§ Work to be completed: The answer is to be the lines below that lie between the line holding "The height and" and the line holding "Viewport: 578px width, 290px height.", inclusive, transcribed exactly and free of pictures.

Task data START

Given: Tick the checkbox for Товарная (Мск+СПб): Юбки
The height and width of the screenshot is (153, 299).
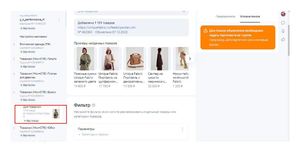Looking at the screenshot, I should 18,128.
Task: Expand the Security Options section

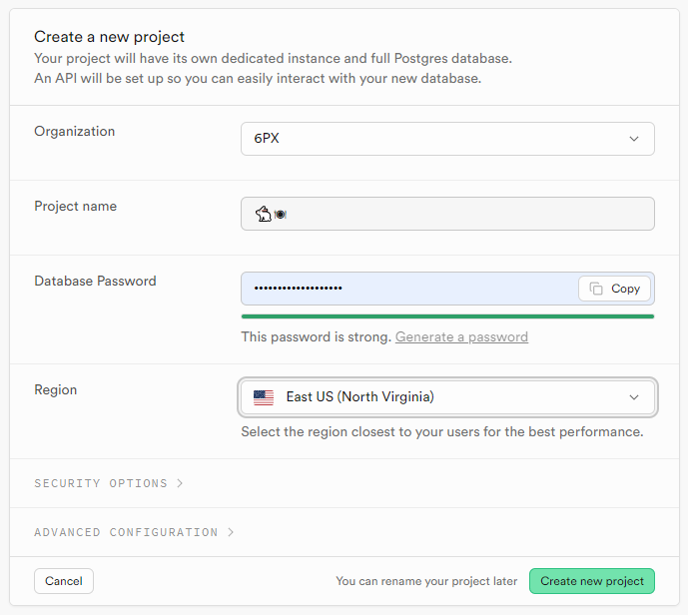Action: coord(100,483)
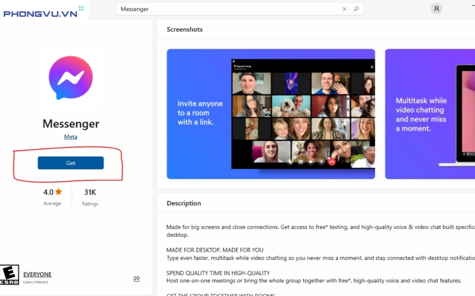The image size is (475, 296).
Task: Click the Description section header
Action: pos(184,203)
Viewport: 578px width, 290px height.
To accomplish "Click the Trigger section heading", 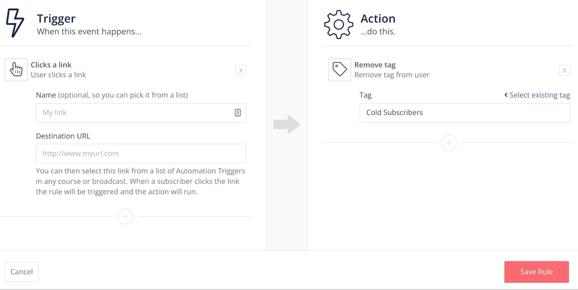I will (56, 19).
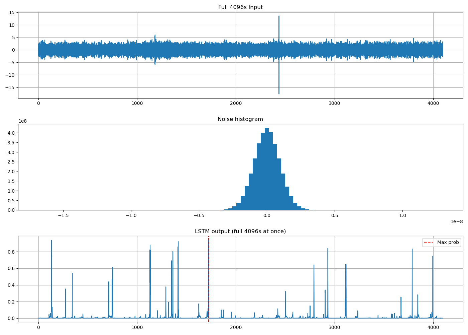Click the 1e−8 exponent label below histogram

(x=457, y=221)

Task data END
Task data START

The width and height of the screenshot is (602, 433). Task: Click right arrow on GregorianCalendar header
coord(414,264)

Task data END

§ Worked solution:
The height and width of the screenshot is (153, 299).
Looking at the screenshot, I should 18,128.
Task: Expand the Security Options section

Action: coord(100,483)
The image size is (475, 296).
Task: Click the Description section header
Action: pos(184,203)
Viewport: 578px width, 290px height.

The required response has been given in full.